The New York Daily News reports 42 minor league baseball clubs could be severed from their major league affiliations in a proposal presented by Commissioner Rob Manfred. Much of that proposal was allegedly put together by Jeffrey Luhnow of the Astros and David Stearns of the Brewers.
MLB is going to eliminate the 10-day IL for pitchers starting next season, requiring a 15-day minimum instead. The reasoning is to prevent MLB teams from manipulating their rosters. Position players will still have a 10-day IL.
Could the Marlins be active in free agency this winter?
Marlins are considering Castellanos and Ozuna but may wind up looking to next OF tier. Avisail Garcia could fit as could Yasiel Puig (tho it’d be interesting to see him back playing for Mattingly).

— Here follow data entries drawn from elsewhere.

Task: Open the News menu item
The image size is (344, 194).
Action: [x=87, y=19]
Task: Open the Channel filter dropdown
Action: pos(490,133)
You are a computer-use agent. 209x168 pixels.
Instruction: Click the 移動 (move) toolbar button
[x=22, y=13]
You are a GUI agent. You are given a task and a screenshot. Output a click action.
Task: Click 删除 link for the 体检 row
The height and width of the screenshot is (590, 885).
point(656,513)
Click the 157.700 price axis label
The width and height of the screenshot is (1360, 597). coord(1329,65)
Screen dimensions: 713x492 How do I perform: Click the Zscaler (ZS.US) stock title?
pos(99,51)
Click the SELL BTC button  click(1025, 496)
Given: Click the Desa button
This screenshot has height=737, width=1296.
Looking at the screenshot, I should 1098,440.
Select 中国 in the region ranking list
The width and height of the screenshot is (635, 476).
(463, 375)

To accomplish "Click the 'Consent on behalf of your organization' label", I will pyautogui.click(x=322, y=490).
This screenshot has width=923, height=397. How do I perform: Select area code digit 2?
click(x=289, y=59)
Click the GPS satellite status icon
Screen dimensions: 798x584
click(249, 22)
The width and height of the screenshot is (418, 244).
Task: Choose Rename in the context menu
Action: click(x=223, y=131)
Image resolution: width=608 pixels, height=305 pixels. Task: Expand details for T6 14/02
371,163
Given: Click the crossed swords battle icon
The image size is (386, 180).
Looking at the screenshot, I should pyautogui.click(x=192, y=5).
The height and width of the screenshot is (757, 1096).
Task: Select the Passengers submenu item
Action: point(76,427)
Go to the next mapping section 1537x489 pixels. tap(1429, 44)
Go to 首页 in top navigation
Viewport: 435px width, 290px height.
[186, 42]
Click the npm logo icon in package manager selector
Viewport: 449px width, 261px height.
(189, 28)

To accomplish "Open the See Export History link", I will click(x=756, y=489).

— Jon Heyman (@JonHeyman) November 14, 2019
Athletics GM David Forst say his priority this season will be strengthening the team’s bullpen.
Likewise, Chaim Bloom of the Red Sox indicated that improving the team’s wretched relief corps will also be a priority. Drew Pomeranz is currently the best reliever available in free agency, but Bloom will probably look at options via trade.
Bryan Acuña, youngest brother of five-tool Braves superstar Ronald Acuña Jr., was one of 116 participants in Major League Baseball’s Trainer Partnership International Showcase. The youngest Acuña is 14, so he won’t be eligible to sign with a team until 2021.
Though it is likely to appeal more to Boomers than any other generation, I watched a screening of The Irishman at midnight last night and I truly believe this is Martin Scorsese’s best film. I still have contacts in streaming media and I promised a 30-word review in exchange for the viewing. I give it five stars. Deniro, Pacino, and Pesci are at the tops of their games. But Ray Romano steals each scene in which he appears. Drops November 27 on Netflix.
— The Irishman (@TheIrishmanFilm) September 26, 2019
They Said it
- “[Center field] is certainly an area where we’re looking to improve our performance, whether it’s from the players existing on the roster or from outside. And there is a little bit of a corresponding impact, especially defensively. Who you have playing center affects the other two outfielders a little bit, and it affects your pitching staff and everything else. We’re also looking to reshape our offense a little bit, so who will play center field will have an impact on that.” – Theo Epstein
Monday Walk Up Song
Can’t Let Go by Lucinda Williams. Far and away my favorite female musician.